(Interface element records)
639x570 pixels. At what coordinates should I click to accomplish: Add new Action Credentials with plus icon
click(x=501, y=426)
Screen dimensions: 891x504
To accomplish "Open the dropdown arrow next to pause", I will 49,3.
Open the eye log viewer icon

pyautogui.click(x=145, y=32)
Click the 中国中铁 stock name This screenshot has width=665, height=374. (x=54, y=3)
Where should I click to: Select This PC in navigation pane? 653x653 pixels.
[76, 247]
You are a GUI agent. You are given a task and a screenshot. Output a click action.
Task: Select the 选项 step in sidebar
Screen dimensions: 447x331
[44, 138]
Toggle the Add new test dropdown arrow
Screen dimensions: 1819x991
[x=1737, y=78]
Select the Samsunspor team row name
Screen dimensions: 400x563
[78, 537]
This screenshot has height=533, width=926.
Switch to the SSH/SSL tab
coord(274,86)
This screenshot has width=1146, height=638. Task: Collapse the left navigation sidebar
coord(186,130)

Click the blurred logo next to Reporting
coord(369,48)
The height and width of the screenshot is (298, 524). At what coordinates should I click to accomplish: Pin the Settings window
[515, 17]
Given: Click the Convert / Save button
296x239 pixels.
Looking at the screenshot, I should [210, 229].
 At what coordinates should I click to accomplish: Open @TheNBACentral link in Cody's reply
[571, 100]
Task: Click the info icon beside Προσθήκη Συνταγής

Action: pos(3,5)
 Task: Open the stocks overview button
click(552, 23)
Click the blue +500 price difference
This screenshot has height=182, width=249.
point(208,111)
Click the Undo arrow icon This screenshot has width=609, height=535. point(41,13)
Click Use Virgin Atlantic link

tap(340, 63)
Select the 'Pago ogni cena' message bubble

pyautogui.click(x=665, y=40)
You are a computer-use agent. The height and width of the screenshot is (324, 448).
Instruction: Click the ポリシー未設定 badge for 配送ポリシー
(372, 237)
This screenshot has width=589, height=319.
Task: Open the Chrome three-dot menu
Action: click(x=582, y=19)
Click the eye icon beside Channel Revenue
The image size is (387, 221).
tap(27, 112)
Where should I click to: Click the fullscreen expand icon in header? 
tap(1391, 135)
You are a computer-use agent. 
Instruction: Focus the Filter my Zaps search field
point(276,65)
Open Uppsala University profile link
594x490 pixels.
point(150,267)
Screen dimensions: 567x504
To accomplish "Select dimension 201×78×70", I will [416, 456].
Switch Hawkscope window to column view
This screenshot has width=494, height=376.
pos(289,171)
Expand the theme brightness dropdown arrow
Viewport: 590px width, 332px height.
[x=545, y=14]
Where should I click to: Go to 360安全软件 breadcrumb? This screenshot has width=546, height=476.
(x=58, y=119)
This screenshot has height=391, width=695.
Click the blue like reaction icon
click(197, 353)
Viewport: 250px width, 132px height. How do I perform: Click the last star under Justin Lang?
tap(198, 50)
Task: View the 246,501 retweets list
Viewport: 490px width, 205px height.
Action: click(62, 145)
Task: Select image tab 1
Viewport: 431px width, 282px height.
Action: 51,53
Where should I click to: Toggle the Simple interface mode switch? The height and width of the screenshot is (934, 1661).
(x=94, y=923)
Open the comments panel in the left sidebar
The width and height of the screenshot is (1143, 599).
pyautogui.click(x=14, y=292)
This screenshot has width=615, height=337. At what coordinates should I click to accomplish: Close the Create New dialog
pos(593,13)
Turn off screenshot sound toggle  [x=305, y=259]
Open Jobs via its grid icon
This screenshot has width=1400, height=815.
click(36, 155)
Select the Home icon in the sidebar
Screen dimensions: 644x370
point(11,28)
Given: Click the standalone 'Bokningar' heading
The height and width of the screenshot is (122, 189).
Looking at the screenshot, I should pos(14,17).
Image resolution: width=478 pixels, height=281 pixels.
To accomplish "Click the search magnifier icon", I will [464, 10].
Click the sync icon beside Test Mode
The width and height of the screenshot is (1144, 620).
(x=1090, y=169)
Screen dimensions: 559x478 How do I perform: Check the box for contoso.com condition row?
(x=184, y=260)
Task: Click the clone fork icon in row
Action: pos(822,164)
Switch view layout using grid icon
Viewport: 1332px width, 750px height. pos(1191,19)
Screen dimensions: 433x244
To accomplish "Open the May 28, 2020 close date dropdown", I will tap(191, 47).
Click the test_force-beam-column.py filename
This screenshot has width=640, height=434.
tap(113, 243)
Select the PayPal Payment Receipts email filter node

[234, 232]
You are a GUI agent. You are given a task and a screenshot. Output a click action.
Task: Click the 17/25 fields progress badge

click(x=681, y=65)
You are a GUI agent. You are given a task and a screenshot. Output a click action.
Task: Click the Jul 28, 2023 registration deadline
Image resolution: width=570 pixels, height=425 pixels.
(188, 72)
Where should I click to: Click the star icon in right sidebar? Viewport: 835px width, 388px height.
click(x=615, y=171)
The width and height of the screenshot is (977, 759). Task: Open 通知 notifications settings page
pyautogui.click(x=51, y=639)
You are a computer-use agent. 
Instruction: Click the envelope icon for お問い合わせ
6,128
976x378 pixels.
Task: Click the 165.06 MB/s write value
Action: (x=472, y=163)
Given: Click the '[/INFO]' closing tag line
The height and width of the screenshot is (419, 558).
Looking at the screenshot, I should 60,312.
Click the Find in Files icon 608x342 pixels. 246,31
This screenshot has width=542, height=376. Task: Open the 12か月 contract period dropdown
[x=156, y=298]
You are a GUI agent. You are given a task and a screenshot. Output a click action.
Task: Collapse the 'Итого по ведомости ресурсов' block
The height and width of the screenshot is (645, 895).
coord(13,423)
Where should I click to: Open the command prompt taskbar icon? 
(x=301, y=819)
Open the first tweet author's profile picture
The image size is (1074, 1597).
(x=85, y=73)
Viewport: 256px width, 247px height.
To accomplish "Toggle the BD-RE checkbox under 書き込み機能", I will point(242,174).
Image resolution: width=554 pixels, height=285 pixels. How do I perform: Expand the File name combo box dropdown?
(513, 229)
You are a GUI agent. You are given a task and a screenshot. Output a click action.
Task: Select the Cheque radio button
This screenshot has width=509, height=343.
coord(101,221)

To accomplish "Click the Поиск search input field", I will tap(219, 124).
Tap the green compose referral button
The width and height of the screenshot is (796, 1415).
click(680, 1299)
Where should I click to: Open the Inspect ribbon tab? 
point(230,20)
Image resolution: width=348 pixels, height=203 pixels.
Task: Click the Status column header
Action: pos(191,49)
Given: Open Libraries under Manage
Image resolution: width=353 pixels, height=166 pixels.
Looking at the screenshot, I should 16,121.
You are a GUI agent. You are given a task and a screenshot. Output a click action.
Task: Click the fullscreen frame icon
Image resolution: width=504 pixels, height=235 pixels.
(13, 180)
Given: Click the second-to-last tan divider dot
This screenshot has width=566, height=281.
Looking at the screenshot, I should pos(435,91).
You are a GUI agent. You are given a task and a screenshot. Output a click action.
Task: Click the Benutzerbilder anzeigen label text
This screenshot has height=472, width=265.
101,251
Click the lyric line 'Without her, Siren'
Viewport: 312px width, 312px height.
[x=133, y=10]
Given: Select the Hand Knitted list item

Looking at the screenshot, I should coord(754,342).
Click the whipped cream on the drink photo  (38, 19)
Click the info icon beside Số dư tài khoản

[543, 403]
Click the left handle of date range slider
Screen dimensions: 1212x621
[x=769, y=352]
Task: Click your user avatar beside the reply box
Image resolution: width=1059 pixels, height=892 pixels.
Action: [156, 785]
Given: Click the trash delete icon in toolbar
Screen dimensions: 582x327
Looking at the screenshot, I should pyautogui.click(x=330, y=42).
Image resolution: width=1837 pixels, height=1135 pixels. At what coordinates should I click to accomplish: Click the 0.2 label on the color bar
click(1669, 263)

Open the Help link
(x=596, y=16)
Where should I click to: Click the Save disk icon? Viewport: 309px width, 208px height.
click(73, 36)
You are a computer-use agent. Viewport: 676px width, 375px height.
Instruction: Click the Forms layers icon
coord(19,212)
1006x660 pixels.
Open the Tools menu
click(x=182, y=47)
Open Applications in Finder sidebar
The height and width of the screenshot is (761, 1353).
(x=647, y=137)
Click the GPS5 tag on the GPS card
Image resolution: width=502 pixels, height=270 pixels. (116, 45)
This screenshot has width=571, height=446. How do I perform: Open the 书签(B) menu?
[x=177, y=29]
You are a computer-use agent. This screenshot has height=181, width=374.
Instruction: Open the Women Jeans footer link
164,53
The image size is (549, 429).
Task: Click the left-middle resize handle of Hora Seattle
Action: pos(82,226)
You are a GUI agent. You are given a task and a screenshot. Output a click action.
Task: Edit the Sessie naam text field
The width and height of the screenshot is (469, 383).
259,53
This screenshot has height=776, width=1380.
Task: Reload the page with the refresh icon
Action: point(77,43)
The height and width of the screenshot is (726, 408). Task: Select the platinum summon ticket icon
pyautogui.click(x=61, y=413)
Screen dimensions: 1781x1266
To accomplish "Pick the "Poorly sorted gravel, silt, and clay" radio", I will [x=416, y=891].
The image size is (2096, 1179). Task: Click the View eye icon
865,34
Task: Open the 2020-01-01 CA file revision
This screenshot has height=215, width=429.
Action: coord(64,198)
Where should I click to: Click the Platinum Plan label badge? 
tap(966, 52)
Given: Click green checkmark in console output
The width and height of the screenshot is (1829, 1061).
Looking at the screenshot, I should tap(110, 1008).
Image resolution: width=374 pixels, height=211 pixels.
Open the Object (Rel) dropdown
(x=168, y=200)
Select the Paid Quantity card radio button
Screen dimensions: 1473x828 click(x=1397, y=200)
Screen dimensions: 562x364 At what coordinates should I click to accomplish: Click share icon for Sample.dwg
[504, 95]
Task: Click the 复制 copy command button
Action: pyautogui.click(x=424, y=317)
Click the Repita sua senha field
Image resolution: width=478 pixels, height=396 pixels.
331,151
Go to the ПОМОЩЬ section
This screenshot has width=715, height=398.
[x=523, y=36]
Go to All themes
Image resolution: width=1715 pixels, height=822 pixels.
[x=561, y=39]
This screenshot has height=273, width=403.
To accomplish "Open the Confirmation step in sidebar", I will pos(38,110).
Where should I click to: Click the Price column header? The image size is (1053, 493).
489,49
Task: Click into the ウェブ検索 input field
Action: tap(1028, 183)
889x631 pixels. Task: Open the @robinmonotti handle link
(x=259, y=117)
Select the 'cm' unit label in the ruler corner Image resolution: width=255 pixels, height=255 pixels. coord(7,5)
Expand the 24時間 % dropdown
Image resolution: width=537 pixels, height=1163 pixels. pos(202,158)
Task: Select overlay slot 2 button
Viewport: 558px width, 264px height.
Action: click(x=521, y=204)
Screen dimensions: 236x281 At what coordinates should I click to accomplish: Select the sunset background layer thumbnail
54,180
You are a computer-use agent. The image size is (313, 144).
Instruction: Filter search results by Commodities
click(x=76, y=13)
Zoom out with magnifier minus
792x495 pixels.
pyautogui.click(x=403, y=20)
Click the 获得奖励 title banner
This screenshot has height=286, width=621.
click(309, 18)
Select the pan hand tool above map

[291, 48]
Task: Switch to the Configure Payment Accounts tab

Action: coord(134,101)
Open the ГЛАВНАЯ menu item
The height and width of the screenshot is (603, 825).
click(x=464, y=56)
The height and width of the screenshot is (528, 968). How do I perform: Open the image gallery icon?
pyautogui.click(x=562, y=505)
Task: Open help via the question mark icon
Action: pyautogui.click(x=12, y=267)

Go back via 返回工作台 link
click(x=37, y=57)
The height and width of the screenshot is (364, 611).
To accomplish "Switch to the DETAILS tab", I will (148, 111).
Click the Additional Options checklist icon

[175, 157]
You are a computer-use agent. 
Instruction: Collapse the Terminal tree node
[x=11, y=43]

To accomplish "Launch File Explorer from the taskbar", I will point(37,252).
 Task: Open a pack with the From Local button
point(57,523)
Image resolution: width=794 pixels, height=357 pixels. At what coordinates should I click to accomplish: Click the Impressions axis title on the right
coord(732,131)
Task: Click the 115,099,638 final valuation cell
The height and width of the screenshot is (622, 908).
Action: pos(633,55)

> **Task to complete**
Reproduce verbatim the lines beginning with the one containing "Click the info icon beside Số dư tài khoản" and ending with the one containing "click(73, 36)", both included.

> **Correct result**
Click the info icon beside Số dư tài khoản

[543, 403]
Click the left handle of date range slider
Screen dimensions: 1212x621
[x=769, y=352]
Task: Click your user avatar beside the reply box
Image resolution: width=1059 pixels, height=892 pixels.
Action: [156, 785]
Given: Click the trash delete icon in toolbar
Screen dimensions: 582x327
Looking at the screenshot, I should pyautogui.click(x=330, y=42).
Image resolution: width=1837 pixels, height=1135 pixels. At what coordinates should I click to accomplish: Click the 0.2 label on the color bar
click(1669, 263)

Open the Help link
(x=596, y=16)
Where should I click to: Click the Save disk icon? Viewport: 309px width, 208px height.
click(73, 36)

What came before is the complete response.